Marco Schletz of Data-Driven EnviroLab and Søren Salomo of TU Berlin:
Marco is a research associate at Data-Driven EnviroLab, an interdisciplinary and international group of researchers, scientists, programmers and visual designers with a goal of strengthening environmental policy at all levels. He is also an innovation fellow at the Open Earth Foundation, a nonprofit organization that fosters sustainable development and solidarity through art and education.
Søren is a professor of technology and innovation management at the Technical University of Berlin.
“Launched in 2009, Bitcoin was the first application of blockchain or distributed ledger technologies more broadly. Despite both Bitcoin and blockchain maturing tremendously, Bitcoin is still frequently perceived and used as a blanket term synonymous with blockchain. Accordingly, problems explicitly related to Bitcoin, such as its energy consumption, create a halo effect that overshadows the potential positive effects of blockchain technology as a powerful means to accelerate climate action.
Blockchain technology creates a distributed network design that enhances transparency and reduces information asymmetries among heterogeneous climate actors. This design is based on bottom-up data contributions from all actors to allow for the triangulation of independent data sources. These new designs are desperately needed to overcome current legacy system thinking and path dependence in order to incentivize collaboration for major change and enable digital democracy for the Paris Agreement.
The reason we need alternative data governance structures to ensure the validity and accuracy of critical emissions data could be seen very recently when Greta Thunberg called out the U.K. for lying about cutting its emissions. Examples of how blockchain can support and accelerate climate action include Yale Openlab’s Open Climate, the World Bank Climate Warehouse, the Blockchain for Climate Foundation, the Climate Ledger Initiative and the Climate Chain Coalition, among others.” 9.
Tom Baumann of the Climate Chain Coalition:
Tom is the founder and co-chair of the Climate Chain Coalition, an open global initiative to advance collaboration on blockchain/DLT and digital solutions to enhance climate actions.
“In general, digital solutions can be helpful tools to support a low-carbon economy. The World Economic Forum estimates that digital solutions can help achieve 15% of the Paris Agreement goals. These solutions can be used throughout the entire economy, creating smart grids and buildings, smart transportation, integrating with digital services and more.

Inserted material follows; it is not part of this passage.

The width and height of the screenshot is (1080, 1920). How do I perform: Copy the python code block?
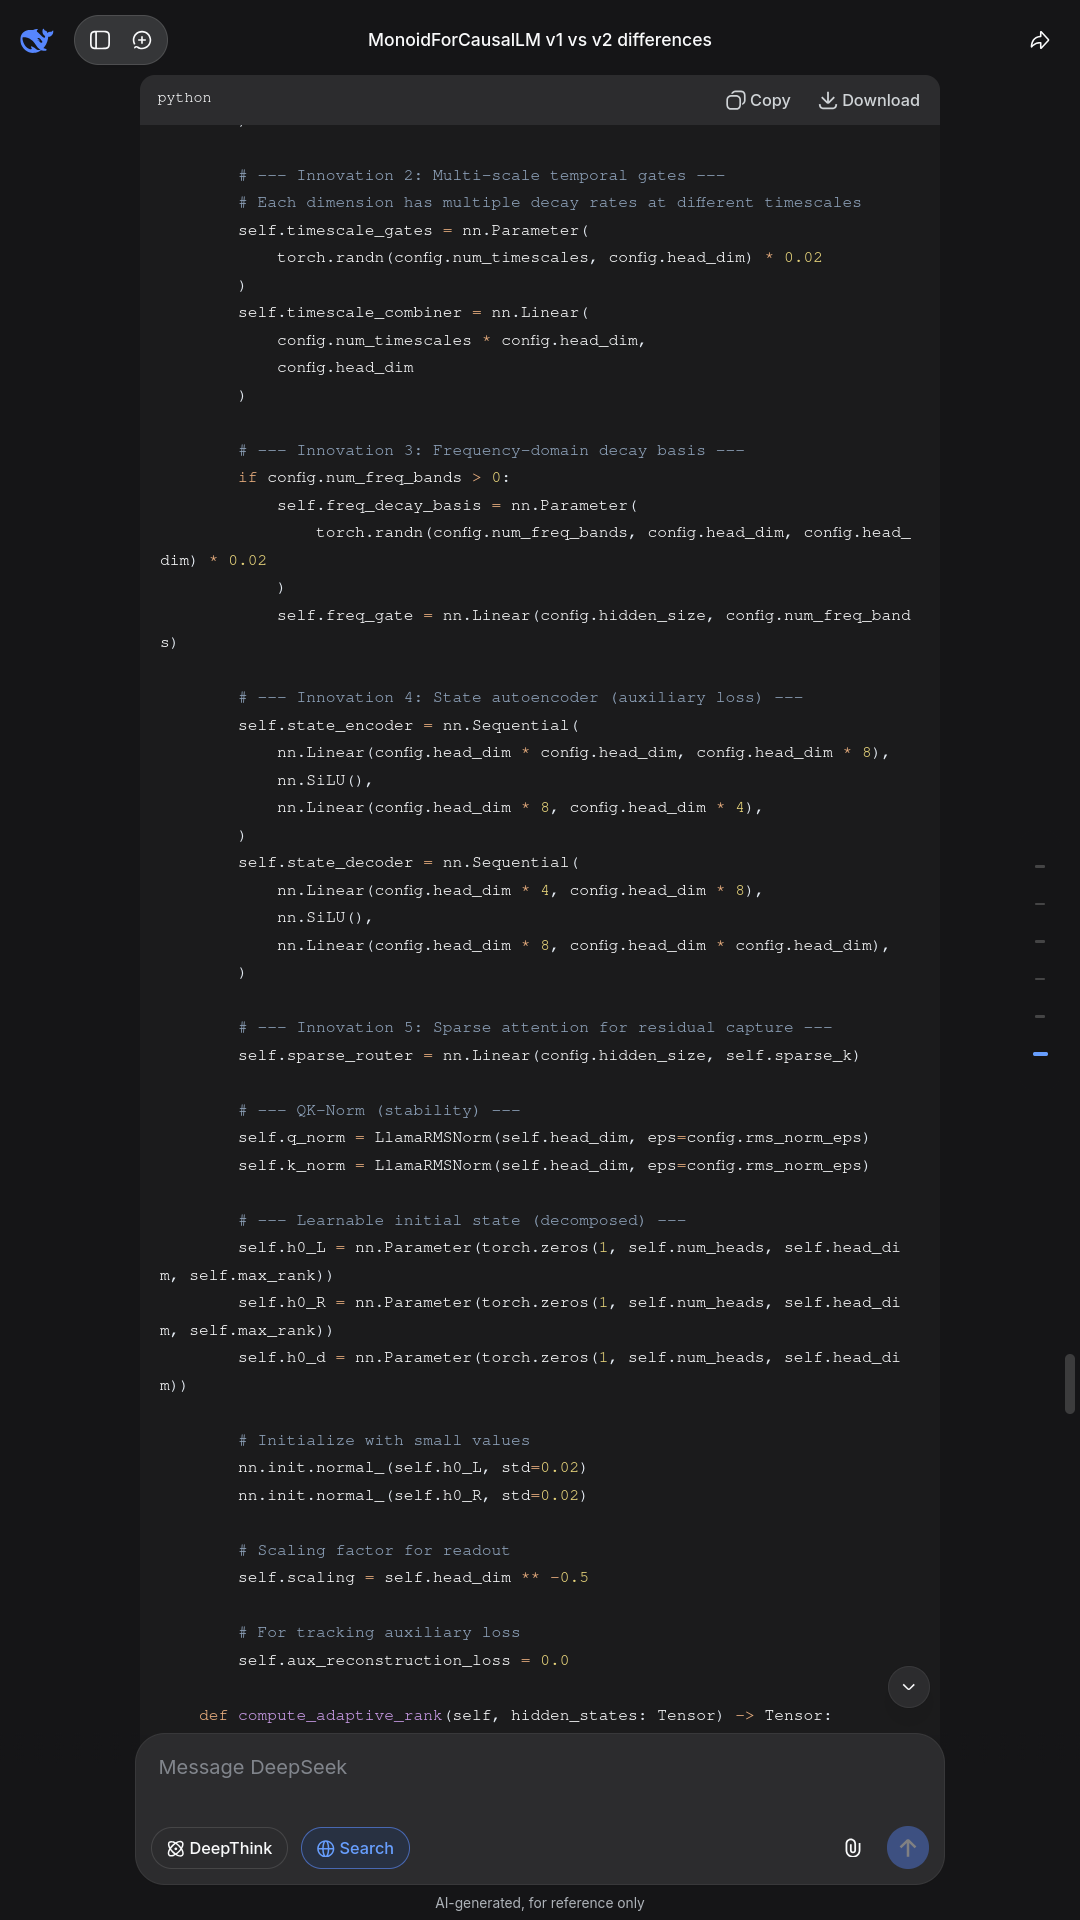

Digital tools could link sustainable production to sustainable consumption in a more efficient, equitable manner, for a fair transition. Beyond the described carbon trading market, distributed ledger technologies, including blockchain, can enhance international and intersectoral collaboration.
DLTs can be combined with other technologies, like the Internet of Things, to support digital MRV-based climate action tracking and accounting. They can also facilitate innovative natural resource management. This can lessen market failures by recognizing and preserving the real value of natural resources, all while considering the rights and interests of present and future generations.
In terms of multi-stakeholder empowerment, blockchain has game-changing potential. It enables digital identities and asset management to be linked to people, organizations and businesses in a way that ensures rules are enforced, and it can make governance a community effort. By employing governance tokens and decentralized autonomous organizations, more stakeholders can be brought into decision-making roles.”